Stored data
Segment Open
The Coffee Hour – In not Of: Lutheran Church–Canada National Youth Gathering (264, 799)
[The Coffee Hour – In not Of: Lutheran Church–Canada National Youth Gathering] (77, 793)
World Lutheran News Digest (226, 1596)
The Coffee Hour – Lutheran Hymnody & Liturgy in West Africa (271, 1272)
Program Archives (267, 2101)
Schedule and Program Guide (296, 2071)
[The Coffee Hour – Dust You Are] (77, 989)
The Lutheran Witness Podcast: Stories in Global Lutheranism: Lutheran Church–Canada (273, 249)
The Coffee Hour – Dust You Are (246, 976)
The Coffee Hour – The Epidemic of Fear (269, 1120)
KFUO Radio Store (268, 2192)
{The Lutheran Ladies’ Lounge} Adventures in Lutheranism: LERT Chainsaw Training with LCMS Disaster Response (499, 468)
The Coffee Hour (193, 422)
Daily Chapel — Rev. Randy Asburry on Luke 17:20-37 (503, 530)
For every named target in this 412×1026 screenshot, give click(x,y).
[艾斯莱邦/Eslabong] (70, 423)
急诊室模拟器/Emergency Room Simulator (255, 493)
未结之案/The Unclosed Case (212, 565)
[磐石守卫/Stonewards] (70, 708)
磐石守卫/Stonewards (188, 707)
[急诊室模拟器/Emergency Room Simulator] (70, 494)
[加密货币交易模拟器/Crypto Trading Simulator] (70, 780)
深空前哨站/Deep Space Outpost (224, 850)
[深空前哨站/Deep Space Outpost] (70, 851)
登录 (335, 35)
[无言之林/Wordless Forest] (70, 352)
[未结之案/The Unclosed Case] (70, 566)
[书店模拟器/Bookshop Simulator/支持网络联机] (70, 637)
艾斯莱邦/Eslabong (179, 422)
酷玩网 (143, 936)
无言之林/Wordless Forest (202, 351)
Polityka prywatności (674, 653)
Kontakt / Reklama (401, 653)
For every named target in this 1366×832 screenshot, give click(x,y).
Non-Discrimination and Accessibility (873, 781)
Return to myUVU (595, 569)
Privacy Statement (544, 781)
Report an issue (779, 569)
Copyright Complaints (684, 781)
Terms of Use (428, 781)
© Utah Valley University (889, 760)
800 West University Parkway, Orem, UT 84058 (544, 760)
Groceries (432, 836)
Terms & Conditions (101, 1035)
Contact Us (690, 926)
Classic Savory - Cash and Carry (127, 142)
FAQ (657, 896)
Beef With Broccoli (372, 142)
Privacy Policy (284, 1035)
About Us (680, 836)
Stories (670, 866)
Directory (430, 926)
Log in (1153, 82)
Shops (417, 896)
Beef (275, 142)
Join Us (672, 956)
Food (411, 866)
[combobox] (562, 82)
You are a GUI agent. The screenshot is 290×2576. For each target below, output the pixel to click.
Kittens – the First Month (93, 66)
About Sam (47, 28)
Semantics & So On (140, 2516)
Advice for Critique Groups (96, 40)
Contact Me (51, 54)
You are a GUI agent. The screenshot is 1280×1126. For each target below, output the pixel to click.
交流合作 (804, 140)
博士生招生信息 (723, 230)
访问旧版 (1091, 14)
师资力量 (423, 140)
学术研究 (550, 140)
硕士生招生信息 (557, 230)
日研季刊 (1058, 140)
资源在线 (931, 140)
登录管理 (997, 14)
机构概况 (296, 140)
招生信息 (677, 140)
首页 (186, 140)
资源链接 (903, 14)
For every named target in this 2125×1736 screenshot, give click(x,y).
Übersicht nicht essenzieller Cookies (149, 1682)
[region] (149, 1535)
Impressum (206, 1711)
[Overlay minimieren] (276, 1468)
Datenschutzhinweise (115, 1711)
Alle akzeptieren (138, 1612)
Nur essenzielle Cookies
Segment Closed
### How to complete this task:
All records must be transcribed exactly, with none left out.

### Solution for this task:
The Coffee Hour – In not Of: Lutheran Church–Canada National Youth Gathering (264, 799)
[The Coffee Hour – In not Of: Lutheran Church–Canada National Youth Gathering] (77, 793)
World Lutheran News Digest (226, 1596)
The Coffee Hour – Lutheran Hymnody & Liturgy in West Africa (271, 1272)
Program Archives (267, 2101)
Schedule and Program Guide (296, 2071)
[The Coffee Hour – Dust You Are] (77, 989)
The Lutheran Witness Podcast: Stories in Global Lutheranism: Lutheran Church–Canada (273, 249)
The Coffee Hour – Dust You Are (246, 976)
The Coffee Hour – The Epidemic of Fear (269, 1120)
KFUO Radio Store (268, 2192)
{The Lutheran Ladies’ Lounge} Adventures in Lutheranism: LERT Chainsaw Training with LCMS Disaster Response (499, 468)
The Coffee Hour (193, 422)
Daily Chapel — Rev. Randy Asburry on Luke 17:20-37 (503, 530)
For every named target in this 412×1026 screenshot, give click(x,y).
[艾斯莱邦/Eslabong] (70, 423)
急诊室模拟器/Emergency Room Simulator (255, 493)
未结之案/The Unclosed Case (212, 565)
[磐石守卫/Stonewards] (70, 708)
磐石守卫/Stonewards (188, 707)
[急诊室模拟器/Emergency Room Simulator] (70, 494)
[加密货币交易模拟器/Crypto Trading Simulator] (70, 780)
深空前哨站/Deep Space Outpost (224, 850)
[深空前哨站/Deep Space Outpost] (70, 851)
登录 (335, 35)
[无言之林/Wordless Forest] (70, 352)
[未结之案/The Unclosed Case] (70, 566)
[书店模拟器/Bookshop Simulator/支持网络联机] (70, 637)
艾斯莱邦/Eslabong (179, 422)
酷玩网 (143, 936)
无言之林/Wordless Forest (202, 351)
Polityka prywatności (674, 653)
Kontakt / Reklama (401, 653)
For every named target in this 1366×832 screenshot, give click(x,y).
Non-Discrimination and Accessibility (873, 781)
Return to myUVU (595, 569)
Privacy Statement (544, 781)
Report an issue (779, 569)
Copyright Complaints (684, 781)
Terms of Use (428, 781)
© Utah Valley University (889, 760)
800 West University Parkway, Orem, UT 84058 (544, 760)
Groceries (432, 836)
Terms & Conditions (101, 1035)
Contact Us (690, 926)
Classic Savory - Cash and Carry (127, 142)
FAQ (657, 896)
Beef With Broccoli (372, 142)
Privacy Policy (284, 1035)
About Us (680, 836)
Stories (670, 866)
Directory (430, 926)
Log in (1153, 82)
Shops (417, 896)
Beef (275, 142)
Join Us (672, 956)
Food (411, 866)
[combobox] (562, 82)
You are a GUI agent. The screenshot is 290×2576. For each target below, output the pixel to click.
Kittens – the First Month (93, 66)
About Sam (47, 28)
Semantics & So On (140, 2516)
Advice for Critique Groups (96, 40)
Contact Me (51, 54)
You are a GUI agent. The screenshot is 1280×1126. For each target below, output the pixel to click.
交流合作 (804, 140)
博士生招生信息 (723, 230)
访问旧版 (1091, 14)
师资力量 (423, 140)
学术研究 (550, 140)
硕士生招生信息 (557, 230)
日研季刊 (1058, 140)
资源在线 (931, 140)
登录管理 (997, 14)
机构概况 (296, 140)
招生信息 (677, 140)
首页 (186, 140)
资源链接 (903, 14)
For every named target in this 2125×1736 screenshot, give click(x,y).
Übersicht nicht essenzieller Cookies (149, 1682)
[region] (149, 1535)
Impressum (206, 1711)
[Overlay minimieren] (276, 1468)
Datenschutzhinweise (115, 1711)
Alle akzeptieren (138, 1612)
Nur essenzielle Cookies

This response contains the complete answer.